Saturday, 2005-02-05

Gnus and Microsoft Outlook

For a long time I have been having trouble sending mail to people using Microsoft’s mail clients Outlook and Outlook Express. I use Gnus, an all-singing, all-dancing news-mail-and-everything reader for use in Emacs.

The trouble was that if I included any 8-bit characters in the header of the message, Outlook would translate any 8-bit characters in the body of the message to an equal sign and two hex characters. This was intensely irritating, as I naturally assume that all free software is superior to commercial offerings, especially Microsofts.

The trouble is that the version of Gnus I’m using (v5.8.7) doesn’t encode the headers in quoted-printable, thus confusing Outlook no end.

The solutions is to place the following in your .emacs or .gnus file:

;; iso-8859-1 support for headers
(require 'gnus-msg)
(add-to-list 'gnus-group-posting-charset-alist
     '(message-this-is-mail 'iso-8859-1 (iso-8859-1)))

Thanks to Kai Großjohann for this info.

# WRITTEN TASKS:
a – Name every piece of software that the post about Gnus and Microsoft Outlook mentions.
b – Continue the post about Gnus and Microsoft Outlook from its last line.

# ENTRIES SHOWN:
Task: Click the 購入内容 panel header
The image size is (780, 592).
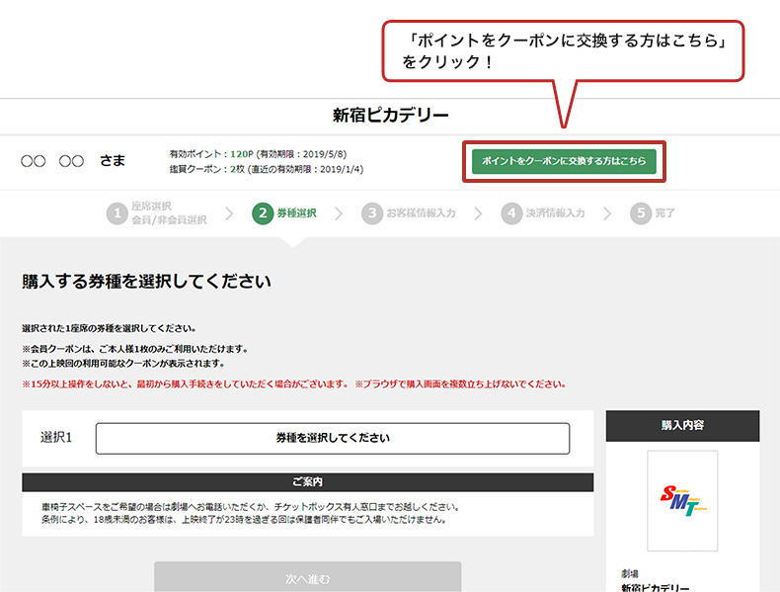Action: click(x=682, y=426)
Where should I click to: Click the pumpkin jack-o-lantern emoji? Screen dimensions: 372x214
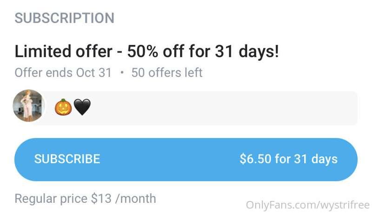[x=63, y=107]
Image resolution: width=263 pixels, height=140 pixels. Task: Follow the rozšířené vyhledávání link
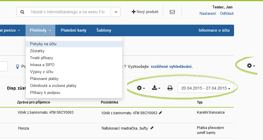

# RESPONSES TO THE TASKS:
a – Microsoft Outlook, Outlook Express, Gnus, Emacs

b –
Keywords: Gnus, gnus newsreader, GNU/Emacs, Emacs, Xemacs, MIME, mime, quoted-printable, transfer-encoding, Microsoft Outlook, Outlook Express, mangled, 8-bit characters.

Note: this was originally posted on another server, I’m posting it here in an effort to clean up my online life.

Wednesday, 2005-01-12

Combining PDF files

Need to combine two or more PDF files into one under Unix? Use the following command:

  gs -q -dNOPAUSE -dBATCH -sDEVICE=pdfwrite -sOutputFile=merged.pdf \
  source1.pdf source2.pdf source3.pdf etc.pdf

Obviously, you’ll need Ghostscript for this to work.

(From macosxhints)

Tuesday, 2004-10-05

No Piker

For some reason (probably because I feel an itch to hack) I was thinking about Plan 9 today. So it seemed an omen that /. had a call for questions for Rob Pike, co-creator of Unix and Plan 9.

I read some of the links in the article, and this pessimistic view left me thinking. Pike’s point is that (academic) software research no longer matters. We’re in a sterile wasteland of Windows, Linux, and the Web. No new ideas are being explored.

Well, that’s fine as far as it goes, but a meme that’s brewing is the coming dominance of mobile devices and content — quite different from desktop or server computing.

These points from the article show some possible fields for research:

Only one GUI has ever been seriously tried, and its best ideas date from the 1970s. (In some ways, it’s been getting worse; today the screen is covered with confusing little pictures.) Surely there are other possibilities. (Linux’s interface isn’t even as good as Windows!)

Ties in nicely with this post.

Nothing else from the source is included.